Wednesday, June 15, 2005
Trigger Man
In Paul Wolfowitz, messianic vision meets faith in the efficacy of force.
by Andrew J. Bacevich
...Niebuhr rendered the definitive judgment: “power cannot be wielded without guilt.” Applied to liberal, democratic America, this somber assessment had two implications: first, it rendered obsolete claims of innocence dating back to the founding of Anglo-America; second, it imposed sharp limits on the uses of power. According to Niebuhr, there was no escaping this vise. Any attempt to do so would produce dire consequences, practical but above all moral....

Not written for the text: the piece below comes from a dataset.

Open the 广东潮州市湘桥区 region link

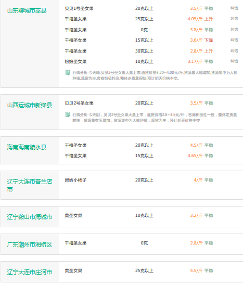coord(30,244)
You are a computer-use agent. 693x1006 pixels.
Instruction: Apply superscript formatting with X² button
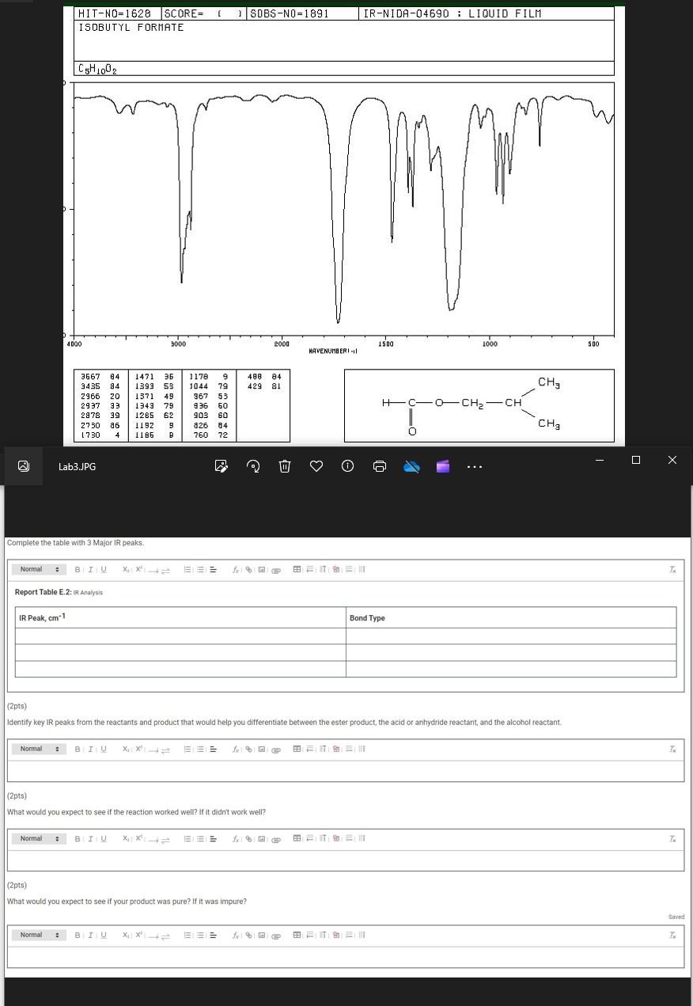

...As the end of the 20th century approached, Providence was clearly summoning the United States to rule. Yet for Wolfowitz, the summons to rule complemented rather than transcended America’s prior mission to redeem. If the New Rome, the United States also remained the New Jerusalem. As Wolfowitz saw it, the possession of great military power facilitated the merger of these seemingly antipathetic roles. America’s interests and American ideology were becoming indistinguishable.
One prospective result would be to free American statesmen from ever again aligning the United States with Stalin to defeat Hitler or with Mao to check Brezhnev. Never again would raison d’etat oblige presidents to soil themselves by associating with execrable tin-pot dictators. Through military power, the United States could recapture the innocence sullied in the aftermath of the nation’s rise to great-power status. An American-dominated military revolution could revive American Exceptionalism and disprove Niebuhr....
...For Wolfowitz, therefore, the unspeakable tragedy of 9/11 also signified a unique opportunity, which he quickly seized. Urging that the global war against terror be recast as a global war on behalf of freedom, he placed himself in the vanguard of those calling for the overthrow of Saddam Hussein. A war to liberate Iraq promised to change the face of American grand strategy. By irrevocably committing the United States to a broader and heavily militarized campaign aimed at liberating the entire Islamic world, it would signify the triumph of principles that Wolfowitz had long espoused.
But for that triumph to occur, the war needed to happen. In this sense, the yearnings for a peaceful resolution expressed by Wolfowitz and other senior Bush administration officials during the run-up to Operation Iraqi Freedom surely qualify as disingenuous. The object of the exercise was never to disarm Saddam peacefully. The aim was always to demonstrate the invincibility of American arms, thereby resetting in a fundamental way the international correlation of power globally, and especially in the Islamic world. Violence as such was a sine qua non, its use expected to endow the United States with greater reserves of leverage, influence, and respect....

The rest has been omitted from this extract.